Já Angélica Samer, doutoranda em biologia, está evitando ir à
Universidade Federal de Minas Gerais (UFMG), onde estuda, para economizar R$ 16
da passagem de ônibus.
Elas estão entre os 7 mil bolsistas de iniciação científica e
pós-graduação da Fapemig (Fundação de Amparo à Pesquisa do Estado de Minas
Gerais). Recebem R$ 2,2 mil mensais para produzir suas pesquisas, mas os
constantes atrasos de pagamento do auxílio estão criando dificuldades que elas
não imaginavam passar nessa fase da vida acadêmica.
"Em
fevereiro a fome bateu, cara. Passei fome, sim. Olhei o armário e não tinha
carne, não tinha arroz, farinha", conta Letícia, de 40 anos. A seu pedido,
seu nome verdadeiro foi trocado nesta reportagem pois ela teme sofrer
represálias.
A
acadêmica começou a receber o auxílio da Fapemig em 2016, quando iniciou o
doutorado em psicologia na UFMG. Ela e outros estudantes de universidades
públicas de Minas contam histórias semelhantes: até meados de 2016, as bolsas
de iniciação científica, mestrado e doutorado eram pagas em dia.
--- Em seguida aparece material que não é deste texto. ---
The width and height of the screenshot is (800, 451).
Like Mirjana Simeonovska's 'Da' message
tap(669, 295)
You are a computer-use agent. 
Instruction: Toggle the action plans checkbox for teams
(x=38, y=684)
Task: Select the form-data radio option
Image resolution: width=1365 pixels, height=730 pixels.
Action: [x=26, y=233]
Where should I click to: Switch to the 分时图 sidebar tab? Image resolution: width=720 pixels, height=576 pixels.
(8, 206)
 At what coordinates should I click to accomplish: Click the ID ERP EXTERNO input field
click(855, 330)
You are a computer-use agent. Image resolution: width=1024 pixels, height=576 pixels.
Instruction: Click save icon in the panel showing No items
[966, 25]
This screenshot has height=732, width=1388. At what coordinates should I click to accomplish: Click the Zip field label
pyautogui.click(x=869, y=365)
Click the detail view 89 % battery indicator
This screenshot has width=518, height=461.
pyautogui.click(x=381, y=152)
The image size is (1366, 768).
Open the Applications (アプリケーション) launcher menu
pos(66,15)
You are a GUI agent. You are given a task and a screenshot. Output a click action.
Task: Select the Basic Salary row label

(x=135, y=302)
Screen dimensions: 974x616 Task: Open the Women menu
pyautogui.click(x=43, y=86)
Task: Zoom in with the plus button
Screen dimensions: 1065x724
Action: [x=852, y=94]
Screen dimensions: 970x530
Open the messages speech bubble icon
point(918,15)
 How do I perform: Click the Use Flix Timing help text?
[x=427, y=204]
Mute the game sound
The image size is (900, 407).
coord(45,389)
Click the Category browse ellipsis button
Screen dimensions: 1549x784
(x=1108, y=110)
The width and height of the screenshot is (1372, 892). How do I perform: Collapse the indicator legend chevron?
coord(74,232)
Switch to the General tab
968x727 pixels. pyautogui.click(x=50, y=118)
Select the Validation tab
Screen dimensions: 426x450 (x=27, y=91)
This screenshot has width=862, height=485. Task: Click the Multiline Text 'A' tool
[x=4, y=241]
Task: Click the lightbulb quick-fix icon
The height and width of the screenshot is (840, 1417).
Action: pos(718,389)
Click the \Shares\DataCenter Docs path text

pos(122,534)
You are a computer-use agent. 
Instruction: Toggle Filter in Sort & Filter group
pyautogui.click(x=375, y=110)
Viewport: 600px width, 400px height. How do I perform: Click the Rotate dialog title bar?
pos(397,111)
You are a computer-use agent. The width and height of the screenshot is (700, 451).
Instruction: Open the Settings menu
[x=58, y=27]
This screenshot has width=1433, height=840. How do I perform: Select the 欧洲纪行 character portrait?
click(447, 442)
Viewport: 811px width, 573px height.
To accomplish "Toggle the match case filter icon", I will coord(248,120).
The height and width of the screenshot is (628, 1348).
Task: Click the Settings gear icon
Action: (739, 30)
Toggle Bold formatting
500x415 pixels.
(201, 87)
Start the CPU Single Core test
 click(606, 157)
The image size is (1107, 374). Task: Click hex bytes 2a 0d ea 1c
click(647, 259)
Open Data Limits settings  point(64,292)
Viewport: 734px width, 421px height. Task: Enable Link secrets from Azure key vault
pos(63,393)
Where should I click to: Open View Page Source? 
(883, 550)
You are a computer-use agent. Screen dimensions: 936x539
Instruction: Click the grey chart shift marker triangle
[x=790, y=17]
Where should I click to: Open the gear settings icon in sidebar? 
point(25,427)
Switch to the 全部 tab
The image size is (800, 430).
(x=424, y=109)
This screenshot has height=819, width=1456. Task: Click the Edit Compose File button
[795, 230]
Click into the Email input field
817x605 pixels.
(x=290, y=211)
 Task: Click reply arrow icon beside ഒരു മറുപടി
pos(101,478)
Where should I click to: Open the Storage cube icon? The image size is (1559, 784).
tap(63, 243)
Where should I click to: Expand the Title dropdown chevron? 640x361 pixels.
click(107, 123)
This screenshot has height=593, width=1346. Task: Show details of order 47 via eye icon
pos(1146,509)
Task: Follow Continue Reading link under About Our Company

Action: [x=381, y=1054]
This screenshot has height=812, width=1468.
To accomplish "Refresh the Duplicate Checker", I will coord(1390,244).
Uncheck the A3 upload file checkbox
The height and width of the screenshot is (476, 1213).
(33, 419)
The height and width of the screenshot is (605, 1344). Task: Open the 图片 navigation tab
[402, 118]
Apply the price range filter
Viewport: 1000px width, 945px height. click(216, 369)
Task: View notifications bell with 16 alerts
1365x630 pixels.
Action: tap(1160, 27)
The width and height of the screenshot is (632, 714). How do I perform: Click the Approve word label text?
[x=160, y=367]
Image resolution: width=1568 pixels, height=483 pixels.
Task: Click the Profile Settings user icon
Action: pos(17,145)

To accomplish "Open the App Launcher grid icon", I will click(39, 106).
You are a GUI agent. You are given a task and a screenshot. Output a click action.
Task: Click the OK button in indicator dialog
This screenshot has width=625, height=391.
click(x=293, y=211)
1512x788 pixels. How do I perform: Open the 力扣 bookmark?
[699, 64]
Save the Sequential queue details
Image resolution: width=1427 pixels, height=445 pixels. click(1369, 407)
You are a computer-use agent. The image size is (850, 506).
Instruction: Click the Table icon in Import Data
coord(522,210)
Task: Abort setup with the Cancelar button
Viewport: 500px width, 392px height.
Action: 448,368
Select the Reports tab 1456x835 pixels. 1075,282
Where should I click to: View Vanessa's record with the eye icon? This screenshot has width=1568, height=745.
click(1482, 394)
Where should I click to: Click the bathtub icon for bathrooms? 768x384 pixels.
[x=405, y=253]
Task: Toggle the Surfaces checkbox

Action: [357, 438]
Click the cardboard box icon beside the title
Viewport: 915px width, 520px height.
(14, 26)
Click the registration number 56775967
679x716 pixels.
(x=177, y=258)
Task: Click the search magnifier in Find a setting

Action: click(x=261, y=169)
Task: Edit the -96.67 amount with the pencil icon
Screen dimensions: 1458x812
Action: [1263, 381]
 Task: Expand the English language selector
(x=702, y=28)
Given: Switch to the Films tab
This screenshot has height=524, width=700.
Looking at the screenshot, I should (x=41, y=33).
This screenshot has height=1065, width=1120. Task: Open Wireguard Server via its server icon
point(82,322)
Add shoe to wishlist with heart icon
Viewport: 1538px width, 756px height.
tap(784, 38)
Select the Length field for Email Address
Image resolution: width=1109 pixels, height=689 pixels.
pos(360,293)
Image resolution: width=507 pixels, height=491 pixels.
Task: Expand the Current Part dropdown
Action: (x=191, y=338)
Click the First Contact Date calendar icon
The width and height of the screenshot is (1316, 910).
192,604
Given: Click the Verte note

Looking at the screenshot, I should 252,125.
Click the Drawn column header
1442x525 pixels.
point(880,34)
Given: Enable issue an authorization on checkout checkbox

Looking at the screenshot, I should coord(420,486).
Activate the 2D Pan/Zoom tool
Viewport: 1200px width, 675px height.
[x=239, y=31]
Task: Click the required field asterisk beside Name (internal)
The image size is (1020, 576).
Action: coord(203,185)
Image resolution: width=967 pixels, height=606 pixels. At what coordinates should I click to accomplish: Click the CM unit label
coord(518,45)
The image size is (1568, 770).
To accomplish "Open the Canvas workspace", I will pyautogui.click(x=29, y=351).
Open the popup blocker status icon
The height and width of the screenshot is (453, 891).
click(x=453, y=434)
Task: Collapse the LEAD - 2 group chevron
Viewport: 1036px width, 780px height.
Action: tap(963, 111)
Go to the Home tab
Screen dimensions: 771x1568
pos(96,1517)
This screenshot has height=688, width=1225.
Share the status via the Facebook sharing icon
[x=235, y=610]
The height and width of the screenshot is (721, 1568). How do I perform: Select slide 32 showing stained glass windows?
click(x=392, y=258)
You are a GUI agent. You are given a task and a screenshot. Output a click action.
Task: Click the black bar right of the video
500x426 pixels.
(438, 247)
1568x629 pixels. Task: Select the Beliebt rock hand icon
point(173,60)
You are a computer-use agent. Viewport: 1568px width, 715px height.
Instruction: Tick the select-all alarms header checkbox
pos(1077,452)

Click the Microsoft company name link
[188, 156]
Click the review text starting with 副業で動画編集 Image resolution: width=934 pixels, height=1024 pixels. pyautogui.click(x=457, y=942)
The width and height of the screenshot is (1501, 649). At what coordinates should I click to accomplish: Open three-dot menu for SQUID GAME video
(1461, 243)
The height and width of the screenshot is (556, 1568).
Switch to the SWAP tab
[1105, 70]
Então elas começaram a chegar poucos dias após o prazo - a data
oficial de pagamento chegou a ser postergada para evitar atrasos. A partir de
outubro do ano passado, a situação piorou: as bolsas passaram a atrasar por
mais de um mês.
As de janeiro de 2018 só foram pagas em meados de março e os
auxílios de fevereiro ainda não caíram. Após o contato da reportagem, na
sexta-feira, a Fapemig afirmou que a verba começará a ser paga nos próximos
dias.
Essas
bolsas são do tipo "dedicação exclusiva". Para consegui-la, o
estudante assina um contrato se comprometendo a não ter outra atividade
remunerada que não seja a pesquisa - ele deve dedicar 40 horas por semanas à
academia.
Caso
descumpra e consiga um trabalho, por exemplo, o bolsista perde automaticamente
o benefício e pode ter de devolver toda a verba que recebeu, por meio de
processo. Ele também precisa publicar artigos acadêmicos em revistas
científicas e participar de congressos.
Letícia é um desses casos. Não pode trabalhar até terminar seu
doutorado. O problema é que a bolsa tem atrasado cada vez mais - ela parou de
comprar os livros de que precisa. "Sou uma pessoa pobre. Tenho de comprar
comida, pagar aluguel, comprar os livros. Como vou fazer isso se a bolsa não é
paga?", diz ela, que se mudou para Belo Horizonte para trilhar carreira
acadêmica.
Sem o pagamento, as contas se acumularam e o cheque especial
passou a cobrar os juros. Em fevereiro, quando viu seu armário vazio e a conta bancária
negativa, ela pediu ajuda a colegas. Pesquisadores de outras universidades
arrecadaram dinheiro e alimentos para ajudá-la . "A Fapemig diz que você
não pode trabalhar, que precisa se dedicar, escrever artigos. Mas não te paga a
bolsa. Eles são muito rígidos em tudo, menos em pagar o nosso dinheiro",
conta.
'Tinha
o sonho de ser cientista' - Também doutoranda na UFMG, a bióloga Angélica Samer, de 26 anos,
estuda a incidência de dengue e zika em Minas Gerais, mas não consegue ir à
universidade por falta de dinheiro - também desistiu das aulas de inglês e do
plano de saúde. Os constantes atrasos da bolsa desanimaram a estudante.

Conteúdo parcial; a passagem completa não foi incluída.